Ingush President Yevkurov, for his part, said Taziev is already giving evidence, including information about “where he was sheltered and fed” and about “those officials who gave him money.” Yevkurov added that in recent years, most of the rebel forces’ funds have come from “tribute” they extracted from regional officials (www.newsru.com, June 11).
Meanwhile, the headquarters of federal forces in Chechnya reported on June 10 that ten militants were eliminated during a sweep in the republic’s Vedeno district on June 8. The headquarters claimed that a Jordanian-born militant, Yasir Amarat, was among those killed, but Chechen President, Ramzan Kadyrov, said later that Amarat’s body was not found among those of the slain militants (Interfax, June 10).
Despite these apparent successes against Islamist militants in Ingushetia and Chechnya, the security situation in other republic remains problematic.
On the evening of June 10, unidentified attackers shot and killed a policeman, Staff Sergeant Nazim Magomedov, in the village of Boshoi Bredikhin in Dagestan’s Kizlyar district.

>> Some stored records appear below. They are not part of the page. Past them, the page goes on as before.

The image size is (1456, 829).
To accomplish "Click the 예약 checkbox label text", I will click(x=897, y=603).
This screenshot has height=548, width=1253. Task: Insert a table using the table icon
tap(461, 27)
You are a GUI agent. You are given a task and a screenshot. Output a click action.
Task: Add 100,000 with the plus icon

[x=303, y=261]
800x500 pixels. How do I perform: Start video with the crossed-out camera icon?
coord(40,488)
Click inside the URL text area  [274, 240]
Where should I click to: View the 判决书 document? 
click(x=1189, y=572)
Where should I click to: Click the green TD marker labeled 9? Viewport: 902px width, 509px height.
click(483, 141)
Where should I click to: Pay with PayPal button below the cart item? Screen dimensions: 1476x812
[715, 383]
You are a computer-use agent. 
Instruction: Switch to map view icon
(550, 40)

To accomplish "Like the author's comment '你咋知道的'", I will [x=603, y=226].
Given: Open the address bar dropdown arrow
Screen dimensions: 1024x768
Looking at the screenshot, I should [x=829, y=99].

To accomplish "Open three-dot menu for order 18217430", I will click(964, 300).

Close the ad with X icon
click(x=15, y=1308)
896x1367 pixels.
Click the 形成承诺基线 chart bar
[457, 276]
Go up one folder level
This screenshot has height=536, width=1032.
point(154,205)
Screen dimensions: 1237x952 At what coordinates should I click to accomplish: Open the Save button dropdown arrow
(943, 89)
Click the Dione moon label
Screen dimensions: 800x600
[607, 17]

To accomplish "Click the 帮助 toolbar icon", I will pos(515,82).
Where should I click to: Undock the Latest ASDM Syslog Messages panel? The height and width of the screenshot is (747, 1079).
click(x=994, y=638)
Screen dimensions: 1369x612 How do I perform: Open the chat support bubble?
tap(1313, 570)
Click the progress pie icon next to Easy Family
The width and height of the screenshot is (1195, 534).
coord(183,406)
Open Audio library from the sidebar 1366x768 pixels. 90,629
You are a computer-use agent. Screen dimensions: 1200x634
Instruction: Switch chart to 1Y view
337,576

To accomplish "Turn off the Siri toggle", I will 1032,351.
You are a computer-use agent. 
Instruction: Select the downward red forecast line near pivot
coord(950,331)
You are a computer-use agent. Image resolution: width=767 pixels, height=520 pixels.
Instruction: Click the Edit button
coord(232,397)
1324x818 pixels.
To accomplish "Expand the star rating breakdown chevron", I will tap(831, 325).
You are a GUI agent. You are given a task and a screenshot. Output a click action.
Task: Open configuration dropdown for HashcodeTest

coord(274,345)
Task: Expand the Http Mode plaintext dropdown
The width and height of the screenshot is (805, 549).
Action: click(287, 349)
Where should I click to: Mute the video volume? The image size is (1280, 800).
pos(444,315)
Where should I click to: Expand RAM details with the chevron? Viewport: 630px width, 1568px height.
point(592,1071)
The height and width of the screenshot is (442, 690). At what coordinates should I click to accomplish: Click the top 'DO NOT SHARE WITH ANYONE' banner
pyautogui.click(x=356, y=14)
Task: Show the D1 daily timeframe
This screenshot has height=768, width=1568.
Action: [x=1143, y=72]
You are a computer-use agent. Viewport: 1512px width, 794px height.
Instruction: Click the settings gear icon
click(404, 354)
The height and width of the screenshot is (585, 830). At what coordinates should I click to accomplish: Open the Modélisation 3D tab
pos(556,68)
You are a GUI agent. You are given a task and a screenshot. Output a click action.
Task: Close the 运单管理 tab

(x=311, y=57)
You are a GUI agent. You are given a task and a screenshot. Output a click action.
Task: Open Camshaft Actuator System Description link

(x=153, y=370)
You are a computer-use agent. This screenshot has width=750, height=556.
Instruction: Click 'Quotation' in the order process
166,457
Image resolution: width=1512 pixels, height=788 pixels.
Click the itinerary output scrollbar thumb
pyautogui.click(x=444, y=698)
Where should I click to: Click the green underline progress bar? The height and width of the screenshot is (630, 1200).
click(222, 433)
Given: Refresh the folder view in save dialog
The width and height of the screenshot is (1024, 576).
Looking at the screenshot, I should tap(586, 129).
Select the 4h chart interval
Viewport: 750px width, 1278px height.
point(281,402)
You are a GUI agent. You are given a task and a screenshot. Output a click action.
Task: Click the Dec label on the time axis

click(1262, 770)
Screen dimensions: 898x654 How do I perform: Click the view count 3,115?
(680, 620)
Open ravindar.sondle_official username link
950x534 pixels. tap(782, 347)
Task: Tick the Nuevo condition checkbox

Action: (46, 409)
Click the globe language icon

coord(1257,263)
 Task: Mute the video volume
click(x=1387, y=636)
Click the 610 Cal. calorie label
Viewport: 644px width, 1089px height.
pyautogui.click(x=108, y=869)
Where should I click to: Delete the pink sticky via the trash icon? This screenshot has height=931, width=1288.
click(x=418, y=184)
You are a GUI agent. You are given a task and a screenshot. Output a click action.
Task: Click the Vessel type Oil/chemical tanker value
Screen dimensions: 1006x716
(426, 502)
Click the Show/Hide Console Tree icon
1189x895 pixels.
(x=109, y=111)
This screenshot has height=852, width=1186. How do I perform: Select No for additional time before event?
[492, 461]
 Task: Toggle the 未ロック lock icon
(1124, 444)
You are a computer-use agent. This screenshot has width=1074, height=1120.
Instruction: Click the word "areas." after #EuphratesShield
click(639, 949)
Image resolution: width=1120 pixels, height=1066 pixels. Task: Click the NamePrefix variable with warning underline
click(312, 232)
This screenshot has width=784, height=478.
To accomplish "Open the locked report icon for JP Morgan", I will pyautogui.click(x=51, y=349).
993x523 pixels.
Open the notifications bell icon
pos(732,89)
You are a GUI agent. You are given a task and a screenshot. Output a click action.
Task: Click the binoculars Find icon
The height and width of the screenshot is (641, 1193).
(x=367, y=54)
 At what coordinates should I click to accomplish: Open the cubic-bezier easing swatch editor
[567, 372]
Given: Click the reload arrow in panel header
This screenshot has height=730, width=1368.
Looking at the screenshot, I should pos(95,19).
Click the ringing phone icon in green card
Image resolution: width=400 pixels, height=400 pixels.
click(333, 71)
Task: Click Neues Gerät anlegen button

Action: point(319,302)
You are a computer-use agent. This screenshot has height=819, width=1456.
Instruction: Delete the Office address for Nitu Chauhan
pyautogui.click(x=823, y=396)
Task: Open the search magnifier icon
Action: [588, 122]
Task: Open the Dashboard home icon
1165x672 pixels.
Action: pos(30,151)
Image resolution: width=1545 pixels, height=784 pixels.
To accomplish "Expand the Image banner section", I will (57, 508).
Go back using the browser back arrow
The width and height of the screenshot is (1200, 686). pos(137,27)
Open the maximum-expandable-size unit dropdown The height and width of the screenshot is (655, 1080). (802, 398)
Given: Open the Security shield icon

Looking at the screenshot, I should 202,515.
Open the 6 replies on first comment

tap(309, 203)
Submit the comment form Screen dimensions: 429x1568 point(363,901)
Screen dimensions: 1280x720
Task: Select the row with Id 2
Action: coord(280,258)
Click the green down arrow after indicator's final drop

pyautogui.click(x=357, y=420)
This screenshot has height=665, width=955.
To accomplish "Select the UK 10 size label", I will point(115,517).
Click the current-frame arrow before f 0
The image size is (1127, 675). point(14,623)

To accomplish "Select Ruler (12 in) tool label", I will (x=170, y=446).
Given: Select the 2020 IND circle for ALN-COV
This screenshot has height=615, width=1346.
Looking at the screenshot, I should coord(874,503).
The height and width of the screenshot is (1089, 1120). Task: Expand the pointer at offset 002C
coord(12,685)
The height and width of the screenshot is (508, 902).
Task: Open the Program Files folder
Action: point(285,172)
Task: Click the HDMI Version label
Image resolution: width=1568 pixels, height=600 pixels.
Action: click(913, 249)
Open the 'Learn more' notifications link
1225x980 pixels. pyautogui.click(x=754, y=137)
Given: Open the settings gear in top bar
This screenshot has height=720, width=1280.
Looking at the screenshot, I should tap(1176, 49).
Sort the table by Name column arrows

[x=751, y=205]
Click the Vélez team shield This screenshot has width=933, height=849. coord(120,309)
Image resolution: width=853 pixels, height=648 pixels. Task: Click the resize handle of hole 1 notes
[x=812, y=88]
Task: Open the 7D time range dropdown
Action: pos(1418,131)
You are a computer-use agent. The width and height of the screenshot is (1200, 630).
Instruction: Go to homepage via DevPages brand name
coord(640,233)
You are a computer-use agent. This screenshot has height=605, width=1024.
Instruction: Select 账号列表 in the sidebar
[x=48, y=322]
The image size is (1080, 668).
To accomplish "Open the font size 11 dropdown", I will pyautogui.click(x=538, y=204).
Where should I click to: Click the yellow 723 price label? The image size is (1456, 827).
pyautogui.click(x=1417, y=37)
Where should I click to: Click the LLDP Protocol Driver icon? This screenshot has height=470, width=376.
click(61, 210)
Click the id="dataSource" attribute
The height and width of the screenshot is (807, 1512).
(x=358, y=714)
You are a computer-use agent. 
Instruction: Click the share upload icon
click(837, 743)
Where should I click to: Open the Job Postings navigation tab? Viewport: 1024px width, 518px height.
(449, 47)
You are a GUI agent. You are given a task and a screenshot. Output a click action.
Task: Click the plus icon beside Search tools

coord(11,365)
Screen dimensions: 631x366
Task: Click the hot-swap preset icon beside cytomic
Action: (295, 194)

That same evening, gunmen shot and killed a local resident in the village of Kichi-Gamli in Dagestan’s Sergokalinsky district. The victim was identified as either a forest ranger or a hunter (www.newsru.com, www.kavkaz-uzel.ru, June 11). On June 9, two policemen were slightly injured in Dagestan’s capital Makhachkala when an explosive device detonated in front of their car. That same day, someone threw a grenade into the Rubin café in Makhachkala, wounding an OMON police officer who was in the café in plain clothes at the time of the incident. Also on June 9, unidentified attackers shot and killed a police major as he was driving his car in the city of Khasavyurt. That same day, an unidentified gunman shot and killed the owner of a grocery store his store in the city of Khasavyurt (www.kavkaz-uzel.ru, June 9).
In recent weeks, there has been a series of attacks in Dagestan on businesses selling alcohol, as well as their owners or employees, after leaflets were distributed last month stating that the Sharia Jamaat had declared war on sellers of alcohol, narcotics, fortune tellers, and the owners of gaming halls and saunas, along with their “Satanic” businesses (EDM, June 4, 10).
On June 8, the deputy administrator of a madrassa in Dagestan’s Kizlayar district was shot to death near his house. A suspect identified as being “an active supporter of radical Islamism” was detained (Interfax, June 9). That same day, a judge, Abdurakhman Gamzatov, was shot dead in his home in the village of Untsukul in Dagestan’s Untsukul district (Interfax, June 8).
Also on June 8, two unidentified attackers raided a Jehovah’s Witnesses meeting hall in the town of Nartakala in Kabardino-Balkaria, beating up two security guards, who were later hospitalized, and setting fires inside the premises using a flammable liquid. The fires were extinguished by the injured security guards themselves (www.kavkaz-uzel.ru, June 8).